+++ AVAILABLE DATA +++
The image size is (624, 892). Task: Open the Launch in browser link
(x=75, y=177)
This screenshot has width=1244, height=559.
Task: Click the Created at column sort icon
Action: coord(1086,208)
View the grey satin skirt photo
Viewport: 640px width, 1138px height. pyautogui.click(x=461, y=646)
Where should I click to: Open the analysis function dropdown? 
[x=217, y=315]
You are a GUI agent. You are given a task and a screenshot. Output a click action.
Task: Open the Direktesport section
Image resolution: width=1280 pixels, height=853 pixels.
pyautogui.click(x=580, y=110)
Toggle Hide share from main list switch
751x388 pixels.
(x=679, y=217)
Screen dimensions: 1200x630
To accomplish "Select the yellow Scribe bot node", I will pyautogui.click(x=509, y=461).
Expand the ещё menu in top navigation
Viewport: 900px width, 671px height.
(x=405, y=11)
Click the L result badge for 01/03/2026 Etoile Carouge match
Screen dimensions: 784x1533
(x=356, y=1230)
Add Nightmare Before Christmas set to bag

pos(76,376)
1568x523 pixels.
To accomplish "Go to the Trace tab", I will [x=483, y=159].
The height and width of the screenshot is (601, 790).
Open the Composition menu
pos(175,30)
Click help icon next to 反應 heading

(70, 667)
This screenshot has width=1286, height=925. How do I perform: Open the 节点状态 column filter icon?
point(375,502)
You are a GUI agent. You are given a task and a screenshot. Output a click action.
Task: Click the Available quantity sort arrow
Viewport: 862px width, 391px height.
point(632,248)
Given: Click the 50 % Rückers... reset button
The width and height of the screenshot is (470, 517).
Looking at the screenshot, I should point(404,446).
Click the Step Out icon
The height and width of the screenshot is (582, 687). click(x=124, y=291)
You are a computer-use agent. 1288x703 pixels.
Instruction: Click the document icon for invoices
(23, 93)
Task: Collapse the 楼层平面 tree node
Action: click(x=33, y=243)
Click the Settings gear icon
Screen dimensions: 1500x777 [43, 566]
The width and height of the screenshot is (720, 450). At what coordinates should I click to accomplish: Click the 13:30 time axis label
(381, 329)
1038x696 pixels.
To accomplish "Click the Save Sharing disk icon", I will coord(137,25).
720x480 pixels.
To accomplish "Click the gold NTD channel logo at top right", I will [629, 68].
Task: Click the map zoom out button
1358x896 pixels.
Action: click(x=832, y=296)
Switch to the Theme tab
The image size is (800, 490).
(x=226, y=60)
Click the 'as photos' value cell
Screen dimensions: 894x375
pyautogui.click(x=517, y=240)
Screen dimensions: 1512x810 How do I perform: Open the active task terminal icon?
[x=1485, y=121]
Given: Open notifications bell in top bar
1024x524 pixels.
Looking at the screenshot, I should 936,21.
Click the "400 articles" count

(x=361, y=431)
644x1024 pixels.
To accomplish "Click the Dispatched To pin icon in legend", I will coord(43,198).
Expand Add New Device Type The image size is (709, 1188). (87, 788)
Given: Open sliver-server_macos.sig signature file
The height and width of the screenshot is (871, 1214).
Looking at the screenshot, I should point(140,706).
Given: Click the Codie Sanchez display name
+++
■ **WHAT IS BEING ASKED**: From the data above, return every line from the line that has "Click the Settings gear icon" up to and including the line that has "Task: Click the map zoom out button", exactly.

■ **RESPONSE TO THE EXERCISE**:
Click the Settings gear icon
Screen dimensions: 1500x777 [43, 566]
The width and height of the screenshot is (720, 450). At what coordinates should I click to accomplish: Click the 13:30 time axis label
(381, 329)
1038x696 pixels.
To accomplish "Click the Save Sharing disk icon", I will coord(137,25).
720x480 pixels.
To accomplish "Click the gold NTD channel logo at top right", I will [629, 68].
Task: Click the map zoom out button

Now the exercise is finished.